In October 2007, KXNet.com along with Midkota Solutions launched DakotaPolitics.com, a web site focusing on North Dakota political news coverage. DakotaPolitics featured profile information, voting records and some analysis. DakotaPolitics also launched weekly tracking polls for the 2008 elections. In 2008, KXNet.com became the first web site in North Dakota to deliver a live news broadcast over the Internet when they streamed a 1-hour special coverage of the 2008 Presidential Caucuses from Bismarck.
Nexstar Broadcasting Group announced its $44 million purchase of the Reiten Television stations, including KXMA-TV, on September 17, 2015. Sale was completed on February 2, 2016. As result of the acquisition, Nexstar decided terminate the Joint Sales Agreement with KBMY.
The North Dakota State Fair parade in Minot is aired live every July as well as a July 4 Parade in Mandan.
The KX network carries the CBS Overnight News (though with public service announcements instead of local commercials), while weekends simulcast the local weather conditions of North Dakota.
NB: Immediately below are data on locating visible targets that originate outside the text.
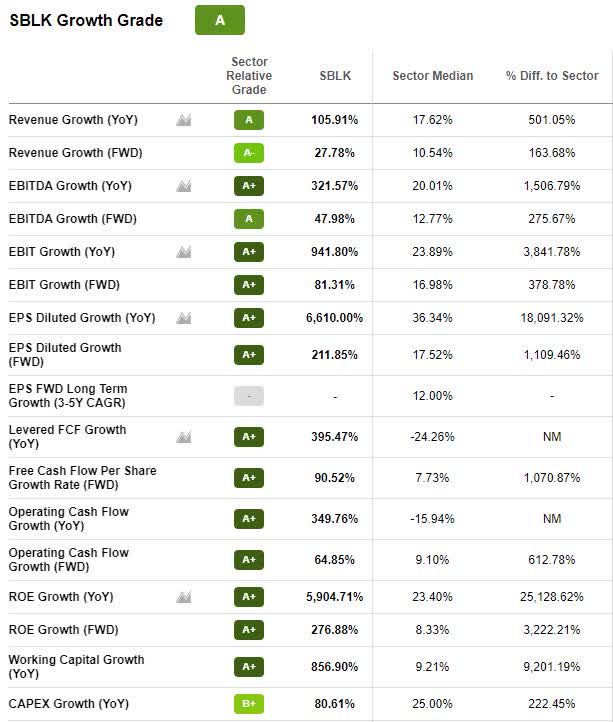The height and width of the screenshot is (722, 613).
Task: Click the overall green A growth grade badge
Action: pos(219,20)
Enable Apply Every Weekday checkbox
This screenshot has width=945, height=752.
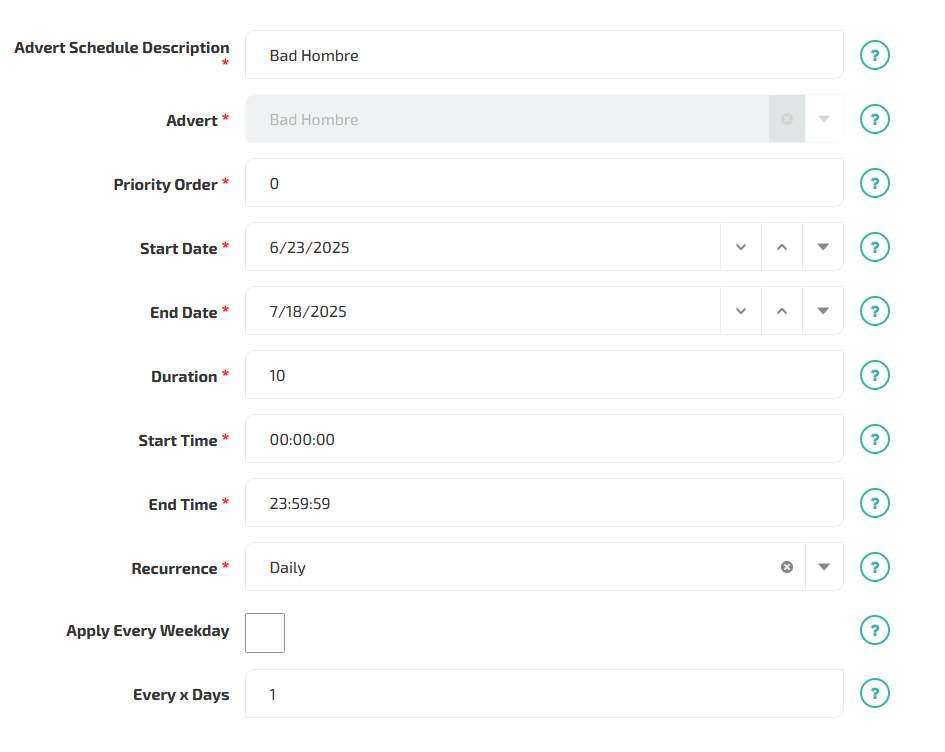265,633
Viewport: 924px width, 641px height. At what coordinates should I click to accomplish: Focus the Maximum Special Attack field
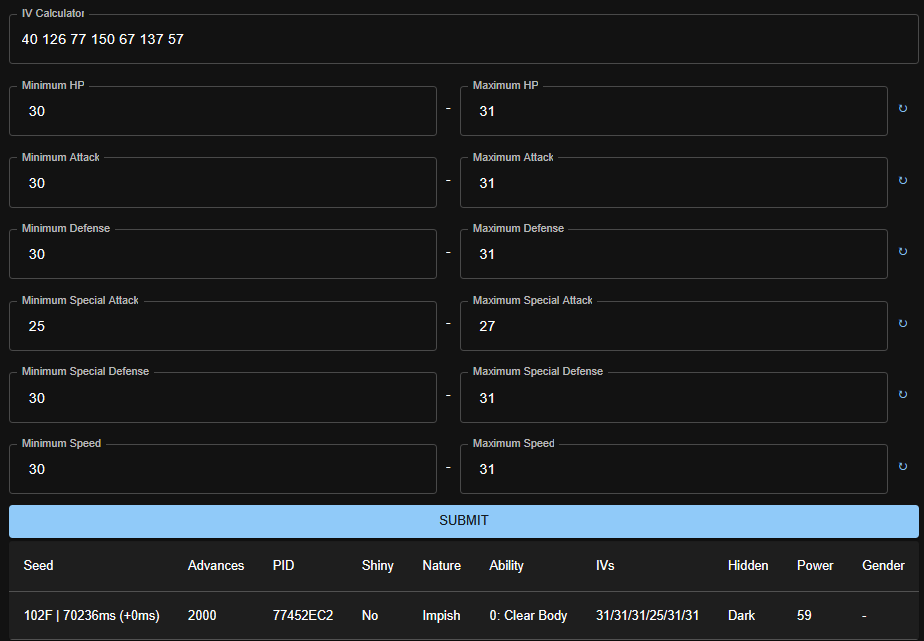click(673, 327)
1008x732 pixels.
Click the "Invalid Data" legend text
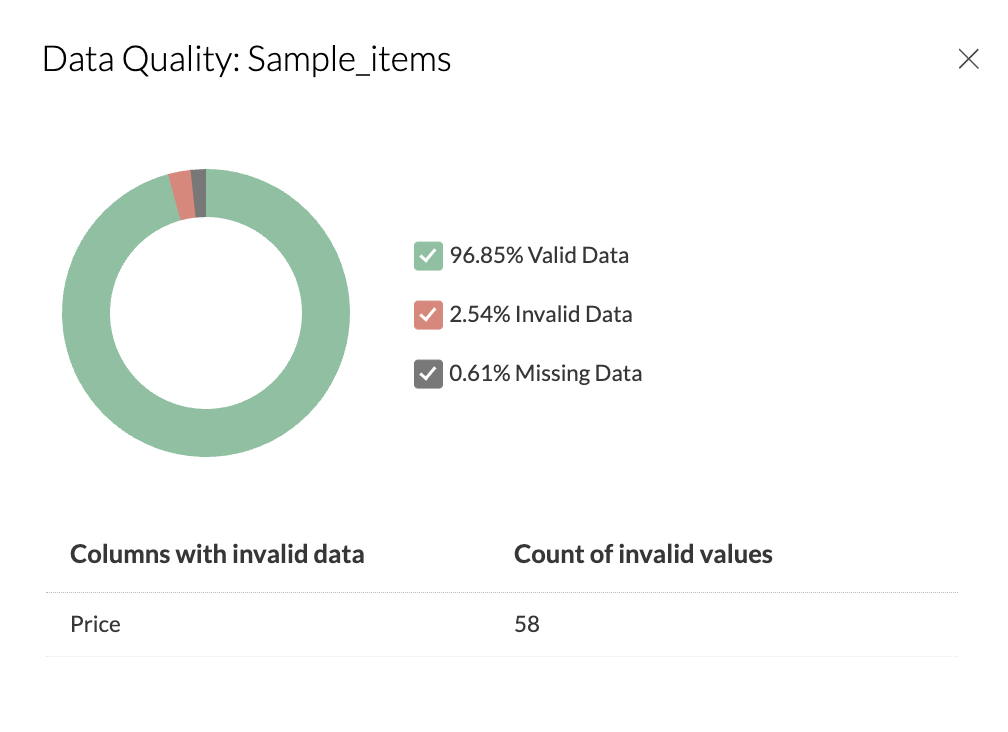[573, 315]
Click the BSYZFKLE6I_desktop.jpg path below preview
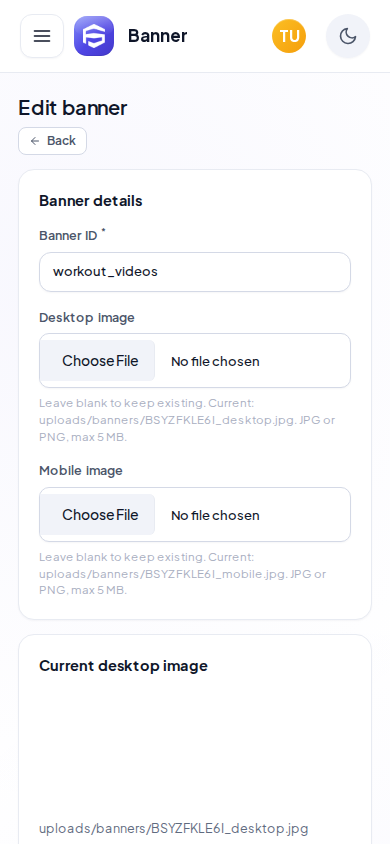The image size is (390, 844). coord(174,828)
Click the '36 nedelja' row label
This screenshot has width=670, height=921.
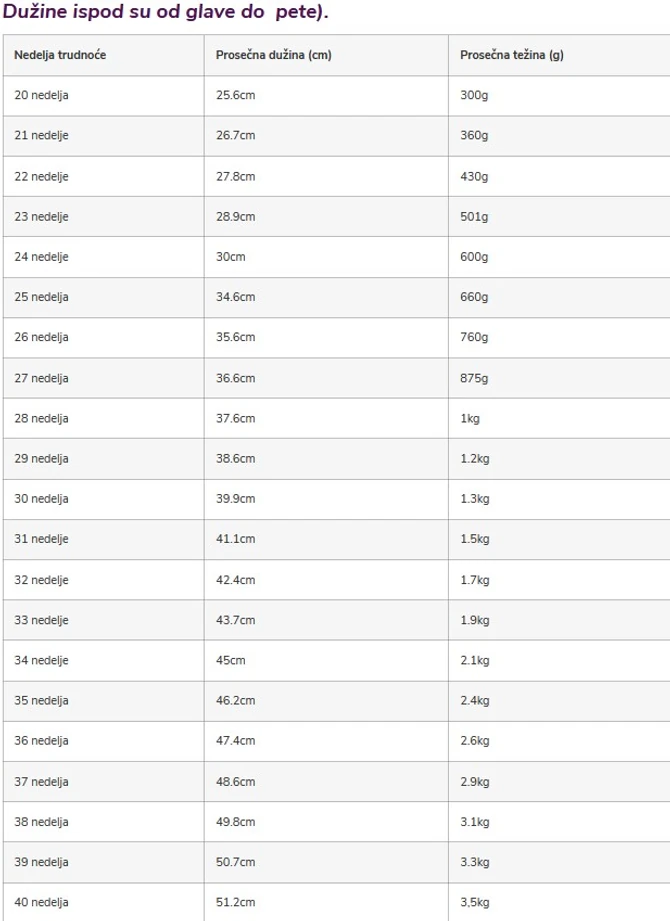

All four stations provide a formal sign-off, including The Star Spangled Banner, every night at 1:05 a.m. CT/12:05 a.m. MT Tuesday-Saturday mornings and at 1:35 a.m. CT/12:35 a.m. MT on Sunday and Monday mornings.
The station's digital signal is multiplexed:
|Channel||Video||Aspect||PSIP Short Name||Programming|
|2.1||720p||16:9||KXMA Wx||North Dakota CW|
|2.2||1080i||KXMA DT||KXMA-DT2 / CBS|
Starting in 2016, KXMA moved CBS programming to its second digital subchannel, with The CW on its primary channel. This is likely to ensure must-carry status for The CW in Dickinson.
KXMA-TV shut down its analog signal, over VHF channel 2, on June 12, 2009, the official date in which full-power television stations in the United States transitioned from analog to digital broadcasts under federal mandate. The station's digital signal remained on its pre-transition UHF channel 19. Through the use of PSIP, digital television receivers display the stations virtual channel as its former VHF analog channel 2.
KXMB produces local newscasts on weekdays at noon, 6 and 10 p.m. Weekend newscasts are produced at 6 and 10 p.m. on Saturdays, and 10 p.m. on Sundays. KXMC produces a morning show at 5 a.m. and co-produces a 5 p.m. newscast with KXMB, broadcast on all four stations. All of the local newscasts are broadcast in high definition.
For many years, KXMA placed inserts into KXMB's newscasts. However, recent cutbacks have resulted in KXMA's operations being largely merged with those of KXMB, and local inserts have been eliminated.
As a whole, KX Television has long trailed NBC North Dakota in the ratings by a significant margin; the main stations and their satellites are counted as one station for ratings and regulatory purposes. However, KX News Morning has recently surged well ahead of NBC North Dakota's Country Morning Today—the only time in recent memory that NBC North Dakota has lost consecutive ratings periods in any time slot.